Mouse peritoneal macrophages were allowed to adhere to discs cut from permeable membranes, then activated by incubation in lymphokine-rich supernates from ConA-stimulated spleen cells. Such filter-borne cultures of activated macrophages (AM) were cytotoxic for various target cells (Tc). The kinetics of the cytotoxic process could be monitored by removal of the filter-bound AM after increasing times of contact with Tc. Using 3 assay procedures to assess macrophage cytotoxicity, i.e. chromium-51 release, thymidine incorporation, and cloning inhibition, most of the damage to Tc was found to occur within 30 min to 2 h of interaction between the two cell types.
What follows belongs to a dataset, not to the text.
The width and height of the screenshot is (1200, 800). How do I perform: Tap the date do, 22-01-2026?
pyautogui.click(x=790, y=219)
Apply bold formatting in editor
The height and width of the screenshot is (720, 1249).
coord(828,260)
The kinetics of the cytolytic effect were similar, whether Tc were in direct contact with AM or separated by the filter; thus cytotoxicity appeared to be mediated by a highly diffusible compound. Supernates of AM incubated with Tc for 1 to 4 h, but not of AM incubated alone, were toxic for Tc, suggesting that Tc provide a signal to AM, in the absence of which toxic intermediates fail to be released. Addition of catalase or peroxidase considerably reduced Tc destruction by AM, indicating that oxygen metabolites might play a role as mediators of AM cytotoxicity in the present experimental model.